Sunday, July 02, 2006

Children's literature

During the last federal election campaign, fellow blogger James Bow invited his readers to forecast the results. As it turned out, I came fourth in the contest, and, as a prize, James generously sent me a copy of his just-published novel for young people, The Unwritten Girl. The story is a clever fantasy about a girl who must enter the Land of Fiction in order to rescue her brother from mental illness, and who, in the process, ends up learning about herself and about life. Bow writes well and the story has the ingredients of good children's literature: it has a moral, but the moral is integral to the story and doesn't get in the way of what is likely to prove a satisfying adventure for the young reader. I understand that this is James Bow's first published fiction as a professional; I'm sure it won't be his last. All those unwritten books of his look promising.
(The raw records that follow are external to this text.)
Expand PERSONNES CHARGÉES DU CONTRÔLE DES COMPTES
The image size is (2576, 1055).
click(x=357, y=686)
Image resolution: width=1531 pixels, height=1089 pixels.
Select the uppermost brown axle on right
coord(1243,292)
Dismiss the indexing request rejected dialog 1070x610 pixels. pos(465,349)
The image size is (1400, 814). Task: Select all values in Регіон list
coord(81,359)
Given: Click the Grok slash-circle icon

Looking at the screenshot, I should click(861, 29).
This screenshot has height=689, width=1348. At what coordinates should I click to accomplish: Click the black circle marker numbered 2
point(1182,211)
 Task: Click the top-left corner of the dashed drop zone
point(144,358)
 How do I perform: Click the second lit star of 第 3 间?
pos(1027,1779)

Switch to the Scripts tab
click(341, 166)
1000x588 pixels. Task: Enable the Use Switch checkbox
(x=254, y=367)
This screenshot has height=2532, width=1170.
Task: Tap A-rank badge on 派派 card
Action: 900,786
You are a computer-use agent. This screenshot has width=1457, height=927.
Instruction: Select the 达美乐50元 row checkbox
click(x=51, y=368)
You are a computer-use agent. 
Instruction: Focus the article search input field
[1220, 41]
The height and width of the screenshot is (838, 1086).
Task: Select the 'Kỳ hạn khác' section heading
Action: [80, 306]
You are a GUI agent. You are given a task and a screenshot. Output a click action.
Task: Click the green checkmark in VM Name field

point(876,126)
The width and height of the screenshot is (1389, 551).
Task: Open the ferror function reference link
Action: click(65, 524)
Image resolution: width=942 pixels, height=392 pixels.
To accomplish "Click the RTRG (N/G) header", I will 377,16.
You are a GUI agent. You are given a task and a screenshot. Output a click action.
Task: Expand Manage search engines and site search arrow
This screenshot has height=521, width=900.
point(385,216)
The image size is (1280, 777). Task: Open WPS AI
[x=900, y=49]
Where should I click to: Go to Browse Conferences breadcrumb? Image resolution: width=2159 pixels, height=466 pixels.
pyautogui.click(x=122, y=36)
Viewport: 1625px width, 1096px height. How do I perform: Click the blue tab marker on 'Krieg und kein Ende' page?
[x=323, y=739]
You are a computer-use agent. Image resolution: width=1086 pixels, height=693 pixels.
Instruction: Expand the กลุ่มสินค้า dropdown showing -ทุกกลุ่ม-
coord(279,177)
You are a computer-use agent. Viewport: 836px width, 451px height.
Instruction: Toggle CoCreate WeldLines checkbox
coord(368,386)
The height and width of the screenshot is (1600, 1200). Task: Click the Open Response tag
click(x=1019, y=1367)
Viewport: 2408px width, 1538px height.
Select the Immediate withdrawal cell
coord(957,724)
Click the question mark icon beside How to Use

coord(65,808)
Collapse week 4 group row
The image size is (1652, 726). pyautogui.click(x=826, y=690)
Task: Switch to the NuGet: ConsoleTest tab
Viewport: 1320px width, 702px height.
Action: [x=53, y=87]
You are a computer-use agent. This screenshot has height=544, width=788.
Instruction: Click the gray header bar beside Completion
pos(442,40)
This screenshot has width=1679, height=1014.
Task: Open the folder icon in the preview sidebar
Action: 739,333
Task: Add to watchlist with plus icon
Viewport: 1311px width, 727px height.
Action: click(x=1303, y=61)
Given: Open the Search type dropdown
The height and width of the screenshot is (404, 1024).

Speaking of books for young people, I also recommend just about anything by Kit Pearson. My particular favourite by her is Awake and Dreaming, a terrific story with vividly drawn characters, which blends fantasy and realism, and which won the Governor General's Award. Moreover, much of it is set just around the corner (literally, around two corners) from where I live. Another novel with a local setting, this one a historical fantasy, is White Jade Tiger by Julie Lawson. Travelling further afield, to the exotic U.S.A., there's the absolutely gripping quartet by Caroline B. Cooney that begins with The Face on the Milk Carton.